WORK REQUIRED: Produce a word-for-word copy of the data below.

Items from a dataset:

====

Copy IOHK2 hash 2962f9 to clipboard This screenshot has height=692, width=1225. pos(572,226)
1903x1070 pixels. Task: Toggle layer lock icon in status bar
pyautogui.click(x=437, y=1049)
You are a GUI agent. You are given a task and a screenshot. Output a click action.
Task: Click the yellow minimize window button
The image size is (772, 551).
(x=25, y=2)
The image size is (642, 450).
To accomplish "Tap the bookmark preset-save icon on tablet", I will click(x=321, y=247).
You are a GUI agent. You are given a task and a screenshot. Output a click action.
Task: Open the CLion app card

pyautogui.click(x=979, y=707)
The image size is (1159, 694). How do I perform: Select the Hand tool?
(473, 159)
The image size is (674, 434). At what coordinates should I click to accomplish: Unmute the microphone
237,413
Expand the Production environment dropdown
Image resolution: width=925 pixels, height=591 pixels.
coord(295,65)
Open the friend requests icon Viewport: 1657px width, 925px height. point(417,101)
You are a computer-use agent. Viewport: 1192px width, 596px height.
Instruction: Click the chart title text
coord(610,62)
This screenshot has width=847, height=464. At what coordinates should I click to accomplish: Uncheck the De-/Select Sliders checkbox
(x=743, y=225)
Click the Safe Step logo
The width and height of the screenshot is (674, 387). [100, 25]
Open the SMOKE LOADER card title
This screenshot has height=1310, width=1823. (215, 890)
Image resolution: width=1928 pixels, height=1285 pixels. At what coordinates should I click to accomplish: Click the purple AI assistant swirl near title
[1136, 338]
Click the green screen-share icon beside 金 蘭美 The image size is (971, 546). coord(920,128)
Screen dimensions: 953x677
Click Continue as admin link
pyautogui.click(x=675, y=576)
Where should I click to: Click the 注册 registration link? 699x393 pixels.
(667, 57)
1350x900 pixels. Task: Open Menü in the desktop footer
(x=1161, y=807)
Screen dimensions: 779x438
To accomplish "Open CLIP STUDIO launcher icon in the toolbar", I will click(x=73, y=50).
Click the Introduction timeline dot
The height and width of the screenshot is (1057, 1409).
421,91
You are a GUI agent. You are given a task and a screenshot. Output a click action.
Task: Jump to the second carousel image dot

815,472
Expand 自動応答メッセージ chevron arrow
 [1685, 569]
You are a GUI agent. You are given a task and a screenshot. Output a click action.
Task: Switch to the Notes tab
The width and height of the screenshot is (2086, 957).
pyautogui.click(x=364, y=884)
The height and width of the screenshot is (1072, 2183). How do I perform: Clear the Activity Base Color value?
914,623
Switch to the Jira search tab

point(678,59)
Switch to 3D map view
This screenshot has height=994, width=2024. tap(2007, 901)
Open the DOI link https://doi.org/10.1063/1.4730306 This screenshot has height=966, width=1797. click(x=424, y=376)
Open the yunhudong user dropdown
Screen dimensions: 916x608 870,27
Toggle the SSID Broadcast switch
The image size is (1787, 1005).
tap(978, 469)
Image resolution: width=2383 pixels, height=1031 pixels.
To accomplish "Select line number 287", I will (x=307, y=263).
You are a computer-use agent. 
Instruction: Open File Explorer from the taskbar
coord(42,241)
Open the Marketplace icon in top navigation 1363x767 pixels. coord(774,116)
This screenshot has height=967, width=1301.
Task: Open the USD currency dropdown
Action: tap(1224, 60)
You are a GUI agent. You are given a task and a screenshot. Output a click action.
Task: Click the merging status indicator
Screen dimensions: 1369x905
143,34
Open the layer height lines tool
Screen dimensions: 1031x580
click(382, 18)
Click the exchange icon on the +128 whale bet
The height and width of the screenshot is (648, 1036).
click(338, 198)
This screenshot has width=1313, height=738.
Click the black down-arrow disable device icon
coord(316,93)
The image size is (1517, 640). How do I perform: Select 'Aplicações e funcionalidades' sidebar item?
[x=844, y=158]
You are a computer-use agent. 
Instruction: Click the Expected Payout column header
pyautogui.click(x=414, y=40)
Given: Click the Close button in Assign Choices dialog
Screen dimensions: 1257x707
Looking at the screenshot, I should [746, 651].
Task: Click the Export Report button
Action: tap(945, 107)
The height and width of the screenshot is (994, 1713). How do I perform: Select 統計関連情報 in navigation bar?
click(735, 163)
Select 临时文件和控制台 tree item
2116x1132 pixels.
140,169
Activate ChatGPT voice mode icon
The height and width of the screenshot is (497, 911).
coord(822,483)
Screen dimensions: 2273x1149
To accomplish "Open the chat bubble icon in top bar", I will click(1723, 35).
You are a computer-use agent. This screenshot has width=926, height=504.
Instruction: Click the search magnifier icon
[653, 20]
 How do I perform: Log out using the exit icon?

====

SOLUTION TO THIS PROBLEM:
Copy IOHK2 hash 2962f9 to clipboard This screenshot has height=692, width=1225. pos(572,226)
1903x1070 pixels. Task: Toggle layer lock icon in status bar
pyautogui.click(x=437, y=1049)
You are a GUI agent. You are given a task and a screenshot. Output a click action.
Task: Click the yellow minimize window button
The image size is (772, 551).
(x=25, y=2)
The image size is (642, 450).
To accomplish "Tap the bookmark preset-save icon on tablet", I will click(x=321, y=247).
You are a GUI agent. You are given a task and a screenshot. Output a click action.
Task: Open the CLion app card

pyautogui.click(x=979, y=707)
The image size is (1159, 694). How do I perform: Select the Hand tool?
(473, 159)
The image size is (674, 434). At what coordinates should I click to accomplish: Unmute the microphone
237,413
Expand the Production environment dropdown
Image resolution: width=925 pixels, height=591 pixels.
coord(295,65)
Open the friend requests icon Viewport: 1657px width, 925px height. point(417,101)
You are a computer-use agent. Viewport: 1192px width, 596px height.
Instruction: Click the chart title text
coord(610,62)
This screenshot has width=847, height=464. At what coordinates should I click to accomplish: Uncheck the De-/Select Sliders checkbox
(x=743, y=225)
Click the Safe Step logo
The width and height of the screenshot is (674, 387). [100, 25]
Open the SMOKE LOADER card title
This screenshot has height=1310, width=1823. (215, 890)
Image resolution: width=1928 pixels, height=1285 pixels. At what coordinates should I click to accomplish: Click the purple AI assistant swirl near title
[1136, 338]
Click the green screen-share icon beside 金 蘭美 The image size is (971, 546). coord(920,128)
Screen dimensions: 953x677
Click Continue as admin link
pyautogui.click(x=675, y=576)
Where should I click to: Click the 注册 registration link? 699x393 pixels.
(667, 57)
1350x900 pixels. Task: Open Menü in the desktop footer
(x=1161, y=807)
Screen dimensions: 779x438
To accomplish "Open CLIP STUDIO launcher icon in the toolbar", I will click(x=73, y=50).
Click the Introduction timeline dot
The height and width of the screenshot is (1057, 1409).
421,91
You are a GUI agent. You are given a task and a screenshot. Output a click action.
Task: Jump to the second carousel image dot

815,472
Expand 自動応答メッセージ chevron arrow
 [1685, 569]
You are a GUI agent. You are given a task and a screenshot. Output a click action.
Task: Switch to the Notes tab
The width and height of the screenshot is (2086, 957).
pyautogui.click(x=364, y=884)
The height and width of the screenshot is (1072, 2183). How do I perform: Clear the Activity Base Color value?
914,623
Switch to the Jira search tab

point(678,59)
Switch to 3D map view
This screenshot has height=994, width=2024. tap(2007, 901)
Open the DOI link https://doi.org/10.1063/1.4730306 This screenshot has height=966, width=1797. click(x=424, y=376)
Open the yunhudong user dropdown
Screen dimensions: 916x608 870,27
Toggle the SSID Broadcast switch
The image size is (1787, 1005).
tap(978, 469)
Image resolution: width=2383 pixels, height=1031 pixels.
To accomplish "Select line number 287", I will (x=307, y=263).
You are a computer-use agent. 
Instruction: Open File Explorer from the taskbar
coord(42,241)
Open the Marketplace icon in top navigation 1363x767 pixels. coord(774,116)
This screenshot has height=967, width=1301.
Task: Open the USD currency dropdown
Action: tap(1224, 60)
You are a GUI agent. You are given a task and a screenshot. Output a click action.
Task: Click the merging status indicator
Screen dimensions: 1369x905
143,34
Open the layer height lines tool
Screen dimensions: 1031x580
click(382, 18)
Click the exchange icon on the +128 whale bet
The height and width of the screenshot is (648, 1036).
click(338, 198)
This screenshot has width=1313, height=738.
Click the black down-arrow disable device icon
coord(316,93)
The image size is (1517, 640). How do I perform: Select 'Aplicações e funcionalidades' sidebar item?
[x=844, y=158]
You are a computer-use agent. 
Instruction: Click the Expected Payout column header
pyautogui.click(x=414, y=40)
Given: Click the Close button in Assign Choices dialog
Screen dimensions: 1257x707
Looking at the screenshot, I should [746, 651].
Task: Click the Export Report button
Action: tap(945, 107)
The height and width of the screenshot is (994, 1713). How do I perform: Select 統計関連情報 in navigation bar?
click(735, 163)
Select 临时文件和控制台 tree item
2116x1132 pixels.
140,169
Activate ChatGPT voice mode icon
The height and width of the screenshot is (497, 911).
coord(822,483)
Screen dimensions: 2273x1149
To accomplish "Open the chat bubble icon in top bar", I will click(1723, 35).
You are a computer-use agent. This screenshot has width=926, height=504.
Instruction: Click the search magnifier icon
[653, 20]
 How do I perform: Log out using the exit icon?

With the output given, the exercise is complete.